Why does privacy matter? Privacy is a basic human need. We need it to be able to think clearly, to analyse, to imagine, and to visualize certain aspects of our lives without interruptions. Like adults, children also need ‘me-time’ to reflect and gather their thoughts. Parents often don’t feel it is important to allow their children to be alone, as they consider secrecy to be inappropriate. Privacy and trust can go hand in hand. Respecting and trusting your children’s private lives is key to building a healthy relationship.
Growing up is not without its challenges. As children age, they face big challenges, such as figuring out who they are and where they fit in. Their brains are also rapidly developing. It is only natural that they would want more privacy and space while they work on these things.
This time can also be difficult for parents. After all, many unknowns with your children can be unsettling at times; but it is necessary to recognize that wanting more privacy does not mean your child has something to hide.
Understanding the relationship between trust and privacy, how to respect your child’s privacy, and when to spy will help you raise a trustworthy, independent teenager. In this blog, we will answer the question – ‘why does privacy matter.’
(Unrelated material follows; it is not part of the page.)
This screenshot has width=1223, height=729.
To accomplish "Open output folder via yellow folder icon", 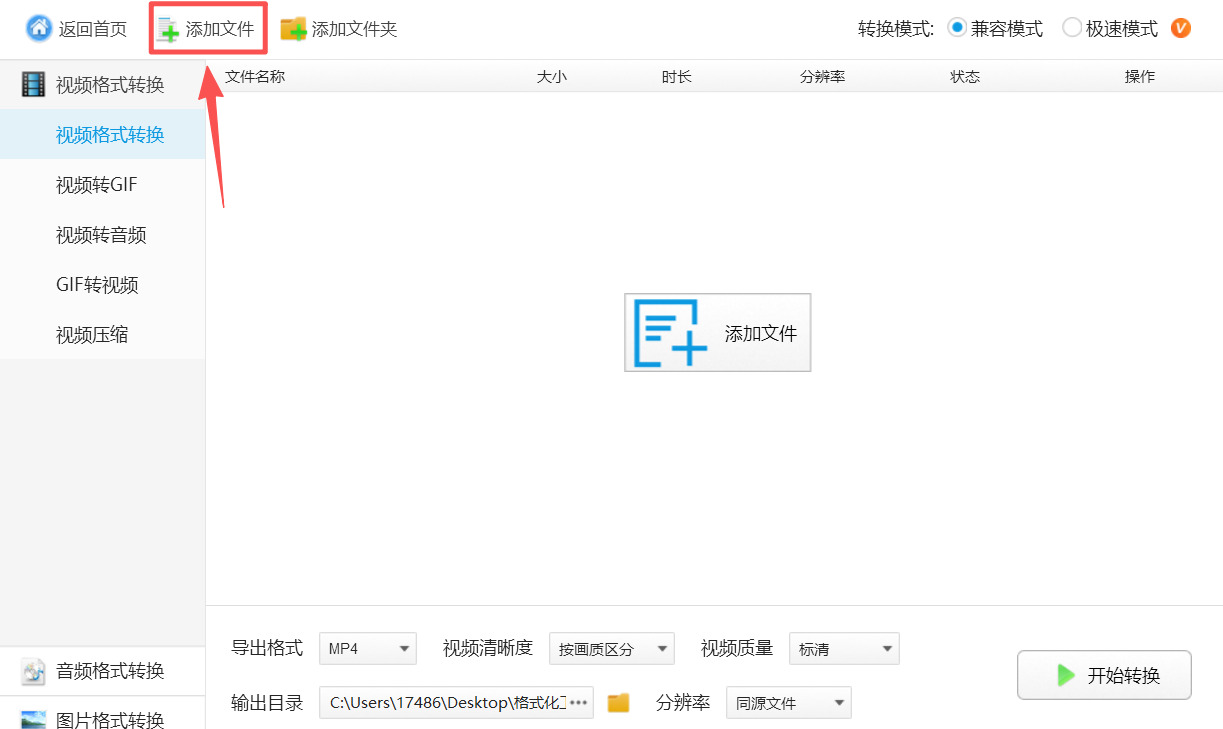I will (x=618, y=703).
The Link Between Privacy & Trust
As children grow up, they want to be trusted to do more things than when they were younger. Teens want to be viewed as responsible, mature, and independent. It can be a great thing for teens to have some privacy and feel secure.
However, keep in mind that teens may also experience physical changes that can make privacy more important. If a child used to feel comfortable changing their clothes in front of their parents, they might no longer wish to do so in the bedroom. To protect their privacy, they may lock the bedroom or bathroom doors. This is normal and not cause for concern.
Teens might feel more at ease asking questions and confiding in their same-gender parents about certain topics. This is especially true for teens who need guidance regarding romantic relationships and the physiological changes that they are experiencing.
Why Does Privacy Matter For Children?
Giving children the privacy they desire helps them be more independent and boosts their self-confidence. You can trust your instincts as a parent and know what your teenager is doing.
Trust issues may be the reason you and your teenager are fighting over privacy. Children who feel their parents are invading their privacy can lead to more conflict at home. Teens may feel that their parents don’t trust them or expect them to behave like school-aged children.
If this is your experience, take a step back to see where you can give your teenager more privacy and space without compromising their safety and guidance. You may suspect your teen is hiding some information.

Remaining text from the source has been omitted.